Furthermore, the Fourth Circuit’s reasoning in National Advertising, holding that a “taking” of the property occurred at the time of the adoption of the ordinance, is unpersuasive. I find the “taking of the affected property” did not occur when the ordinance was enacted; rather it occurred at the termination of the amortization period. Since the City of Winston-Salem had the ability to amend the ordinance at any time during the amortization period, both plaintiff’s right to seek compensation under the ordinance and the City’s right to enforce it did not vest, or fix, until the end of the amortization period. I do not agree with the proposition outlined in National Advertising and cited by the majority that “[ijmmediately upon enactment, the . . . ordinance interfered in a clear, concrete fashion with the property’s primary use.” National Advertising, 947 F.2d at 1163. Here, no actual interference occurred until plaintiff was compelled to pull down all billboards not in compliance on the last day of the amortization period.

Assuming arguendo, that a taking did occur at the time of the ordinance’s enactment, the project was not completed until the signs were due to be removed on 15 April 1992. N.C. Gen. Stat. § 40A-51 provides for the statute to run at the later date of either the taking or the “completion of the project involving the taking.” Here, the completion of the project obviously did not transpire until 15 April 1992. The purpose for the accrual date being at the “completion of the project” is “to provide plaintiffs adequate opportunity to discover damage.” McAdoo v.

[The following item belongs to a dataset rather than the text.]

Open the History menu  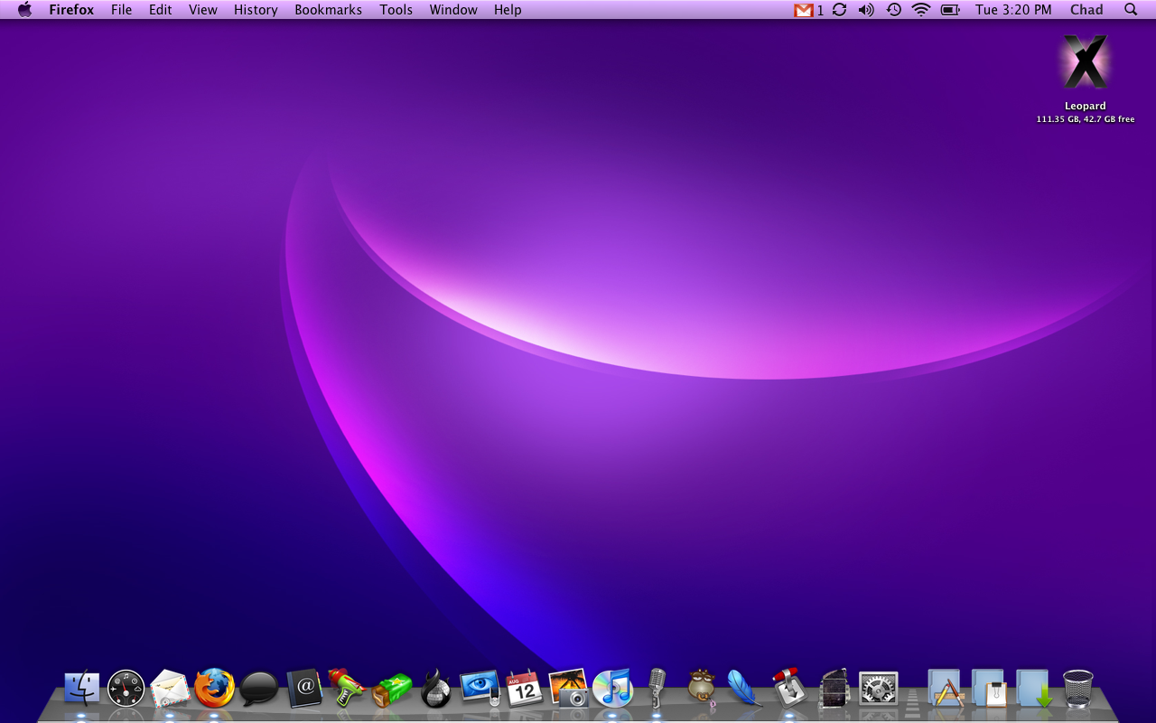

City of Greensboro, 91 N.C. App. 570, 572, 372 S.E.2d 742, 743-44 (1988). In the present case, plaintiff could not determine the amount of damage or change in value of its property until the billboards were to be extracted at the project’s completion — the end of the amortization period. Accordingly, I vote to reverse the trial court’s order dismissing plaintiff’s complaint based on the statute of limitations, since the complaint complied with N.C. Gen. Stat. § 40A-51 by being filed within two years of 15 April 1992.

Having found the trial court erred by dismissing the complaint on statute of limitation grounds, I am compelled to consider defendant’s cross-assignment of error that plaintiff’s claims were subject to dismissal on the grounds that the plaintiff failed to exhaust its administrative remedies pursuant to N.C. Gen. Stat. § 160A-388. In general, when the legislature had provided for an effective administrative remedy to address a complaint, the remedy must be exhausted before a party may result to action in court. See, i.e., Presnell v. Pell, 298 N.C. 715, 721, 260 S.E.2d 611, 615 (1979). However, in the case below, an appeal to the Board of Adjustment would have been an ineffective remedy because plaintiff’s complaint contained constitutional claims based on the conduct of city officials; the claims would have reached beyond the Board’s authority to review. The law does not provide for the review of constitutional questions by administrative boards. Bailey v. State, 330 N.C. 227, 245, 412 S.E.2d 295, 306 (1991), cert. denied, — U.S. ---, 118 L.Ed.2d 547 (1992).

I vote to reverse the trial court’s order and to remand the matter for further proceedings.